Karl Heinrich Baumgärtner (21 October 1798 in Pforzheim - 11 December 1886 in Baden-Baden) was a German physician and pathologist.

He studied medicine at the Universities of Tübingen and Heidelberg, obtaining his medical degree in 1818. Following graduation, he attended to hospitals in Vienna and Berlin, and in 1820 was assigned as a regimental physician in Rastatt. In 1822 he was associated with an artillery brigade at Karlsruhe, and during the following year, he visited hospitals in Paris and London. From 1824 to 1862 he was a professor of clinical medicine at the University of Freiburg. During his career, he also served as a privy councilor to the Grand Duchy of Baden.

In the field of embryology, his Bildungskugeltheorie (1830) is considered to be a precursor to the cell theory proposed by Theodor Schwann.

== Selected published works ==
- Ueber die Natur und die Behandlung der Fieber, 1827 - On the nature and treatment of fever.
- Beobachtungen über die Nerven und das Blut in ihrem Gesunden und im krankhaften Zustande, 1830 - Observations on nerves and blood in healthy and morbid conditions.
- Handbuch der speciellen Krankheits- und Heilungslehre (2 volumes; 1842, 1847) - Manual of special illness and healing doctrines.
- Nähere Begründung der Lehre von der Embryonalanlage durch Keimspaltungen und den Polarisationen der organischen Körper, 1854 - A treatise involving embryo germination by divisions and polarizations of the organic body.
- Vermächtnisse eines Klinikers zur Feststellung zweckmäßiger Kurmethoden, 1862.

(What you will do):
• a. For each statement below, say yes or no according to the text about Karl Heinrich Baumgärtner, and quote the words that decide it: (i) Baumgärtner was born in Pforzheim. (ii) He was a professor of clinical medicine at the University of Heidelberg. (iii) He obtained his medical degree in 1818.
• b. According to the text about Karl Heinrich Baumgärtner, where was he assigned as a regimental physician in 1820?
• c. Repeat word for word the part of the text about Karl Heinrich Baumgärtner from "In the field" to "the organic body.".

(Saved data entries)
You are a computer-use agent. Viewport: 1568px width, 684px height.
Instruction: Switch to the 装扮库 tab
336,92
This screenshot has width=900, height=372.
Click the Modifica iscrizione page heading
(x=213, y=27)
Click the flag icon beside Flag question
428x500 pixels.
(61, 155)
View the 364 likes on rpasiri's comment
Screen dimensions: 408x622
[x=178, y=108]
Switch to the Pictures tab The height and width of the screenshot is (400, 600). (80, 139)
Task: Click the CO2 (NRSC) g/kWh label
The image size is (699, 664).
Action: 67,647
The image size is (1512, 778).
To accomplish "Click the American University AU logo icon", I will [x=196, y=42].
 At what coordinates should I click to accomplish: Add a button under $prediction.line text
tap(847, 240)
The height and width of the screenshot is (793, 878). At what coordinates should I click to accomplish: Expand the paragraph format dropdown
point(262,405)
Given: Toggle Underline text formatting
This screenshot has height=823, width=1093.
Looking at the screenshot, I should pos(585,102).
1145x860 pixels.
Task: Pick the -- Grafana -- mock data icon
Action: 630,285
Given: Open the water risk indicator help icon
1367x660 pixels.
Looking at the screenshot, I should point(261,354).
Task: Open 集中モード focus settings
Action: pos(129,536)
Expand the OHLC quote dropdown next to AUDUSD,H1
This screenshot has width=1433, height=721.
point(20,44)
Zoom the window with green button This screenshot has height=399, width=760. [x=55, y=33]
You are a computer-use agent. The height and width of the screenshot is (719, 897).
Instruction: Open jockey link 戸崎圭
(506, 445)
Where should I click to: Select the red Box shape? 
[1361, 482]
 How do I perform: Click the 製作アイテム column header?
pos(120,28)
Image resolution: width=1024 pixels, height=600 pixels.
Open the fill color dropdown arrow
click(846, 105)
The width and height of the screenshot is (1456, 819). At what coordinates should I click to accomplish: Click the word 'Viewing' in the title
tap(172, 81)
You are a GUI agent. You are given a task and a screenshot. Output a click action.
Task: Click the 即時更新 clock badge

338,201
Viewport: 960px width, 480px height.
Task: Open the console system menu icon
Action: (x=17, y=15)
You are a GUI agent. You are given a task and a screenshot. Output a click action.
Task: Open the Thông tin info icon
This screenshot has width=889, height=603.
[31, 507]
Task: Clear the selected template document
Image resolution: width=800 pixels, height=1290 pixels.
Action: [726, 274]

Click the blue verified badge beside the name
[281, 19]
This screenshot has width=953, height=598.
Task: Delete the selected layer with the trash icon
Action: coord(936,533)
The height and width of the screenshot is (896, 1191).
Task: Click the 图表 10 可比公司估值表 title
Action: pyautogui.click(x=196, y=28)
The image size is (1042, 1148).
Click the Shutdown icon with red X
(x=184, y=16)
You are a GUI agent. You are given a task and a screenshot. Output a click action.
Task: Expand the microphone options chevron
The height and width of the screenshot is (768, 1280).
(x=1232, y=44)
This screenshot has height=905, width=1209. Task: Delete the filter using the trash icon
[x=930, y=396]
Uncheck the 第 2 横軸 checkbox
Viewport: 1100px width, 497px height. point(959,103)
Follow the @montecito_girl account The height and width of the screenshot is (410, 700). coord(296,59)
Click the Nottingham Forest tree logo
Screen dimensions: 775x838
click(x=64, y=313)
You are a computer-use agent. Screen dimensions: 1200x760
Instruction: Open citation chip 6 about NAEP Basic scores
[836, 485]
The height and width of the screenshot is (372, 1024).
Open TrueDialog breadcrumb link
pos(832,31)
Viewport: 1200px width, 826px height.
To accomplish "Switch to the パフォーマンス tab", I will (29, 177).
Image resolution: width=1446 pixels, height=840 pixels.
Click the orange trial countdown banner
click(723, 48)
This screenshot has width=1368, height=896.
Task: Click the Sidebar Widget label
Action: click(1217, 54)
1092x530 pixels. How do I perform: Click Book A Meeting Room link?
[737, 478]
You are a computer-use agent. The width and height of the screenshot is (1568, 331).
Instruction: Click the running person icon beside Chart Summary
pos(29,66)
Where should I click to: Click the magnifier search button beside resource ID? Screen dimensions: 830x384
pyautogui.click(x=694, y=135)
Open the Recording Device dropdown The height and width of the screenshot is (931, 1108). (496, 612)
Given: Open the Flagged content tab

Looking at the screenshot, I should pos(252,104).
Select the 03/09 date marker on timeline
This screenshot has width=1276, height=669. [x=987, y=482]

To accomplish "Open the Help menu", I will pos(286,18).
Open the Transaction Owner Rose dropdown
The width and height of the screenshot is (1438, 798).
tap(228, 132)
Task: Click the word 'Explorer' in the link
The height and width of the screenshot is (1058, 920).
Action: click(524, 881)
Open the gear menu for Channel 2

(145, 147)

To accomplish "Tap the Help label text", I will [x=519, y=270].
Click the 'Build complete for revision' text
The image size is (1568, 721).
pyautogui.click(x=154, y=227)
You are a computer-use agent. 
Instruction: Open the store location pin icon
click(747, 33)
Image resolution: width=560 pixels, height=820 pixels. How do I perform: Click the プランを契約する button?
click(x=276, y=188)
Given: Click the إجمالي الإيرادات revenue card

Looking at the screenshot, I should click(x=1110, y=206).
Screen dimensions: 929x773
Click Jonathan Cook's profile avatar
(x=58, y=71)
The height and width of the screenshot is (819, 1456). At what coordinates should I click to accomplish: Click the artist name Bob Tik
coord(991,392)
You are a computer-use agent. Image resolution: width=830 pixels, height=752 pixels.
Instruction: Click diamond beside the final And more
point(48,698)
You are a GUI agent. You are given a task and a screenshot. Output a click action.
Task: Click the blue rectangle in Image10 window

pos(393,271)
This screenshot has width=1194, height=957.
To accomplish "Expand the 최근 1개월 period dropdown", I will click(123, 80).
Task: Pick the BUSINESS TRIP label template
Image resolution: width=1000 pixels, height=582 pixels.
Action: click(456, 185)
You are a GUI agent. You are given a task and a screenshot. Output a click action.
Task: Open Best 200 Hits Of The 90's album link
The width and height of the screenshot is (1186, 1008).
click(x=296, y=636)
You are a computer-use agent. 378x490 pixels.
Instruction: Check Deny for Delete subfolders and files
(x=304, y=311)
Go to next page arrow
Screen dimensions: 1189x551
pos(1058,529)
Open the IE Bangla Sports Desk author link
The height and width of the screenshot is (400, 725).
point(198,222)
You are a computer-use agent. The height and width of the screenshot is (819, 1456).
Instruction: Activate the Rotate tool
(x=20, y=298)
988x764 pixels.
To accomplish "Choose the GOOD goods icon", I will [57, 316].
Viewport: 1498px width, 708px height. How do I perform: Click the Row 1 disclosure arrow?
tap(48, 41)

(Completed exercise):
• a.
(i) Yes: "21 October 1798 in Pforzheim"
(ii) No: "From 1824 to 1862 he was a professor of clinical medicine at the University of Freiburg."
(iii) Yes: "obtaining his medical degree in 1818"

• b. Rastatt.

• c.
In the field of embryology, his Bildungskugeltheorie (1830) is considered to be a precursor to the cell theory proposed by Theodor Schwann.

== Selected published works ==
- Ueber die Natur und die Behandlung der Fieber, 1827 - On the nature and treatment of fever.
- Beobachtungen über die Nerven und das Blut in ihrem Gesunden und im krankhaften Zustande, 1830 - Observations on nerves and blood in healthy and morbid conditions.
- Handbuch der speciellen Krankheits- und Heilungslehre (2 volumes; 1842, 1847) - Manual of special illness and healing doctrines.
- Nähere Begründung der Lehre von der Embryonalanlage durch Keimspaltungen und den Polarisationen der organischen Körper, 1854 - A treatise involving embryo germination by divisions and polarizations of the organic body.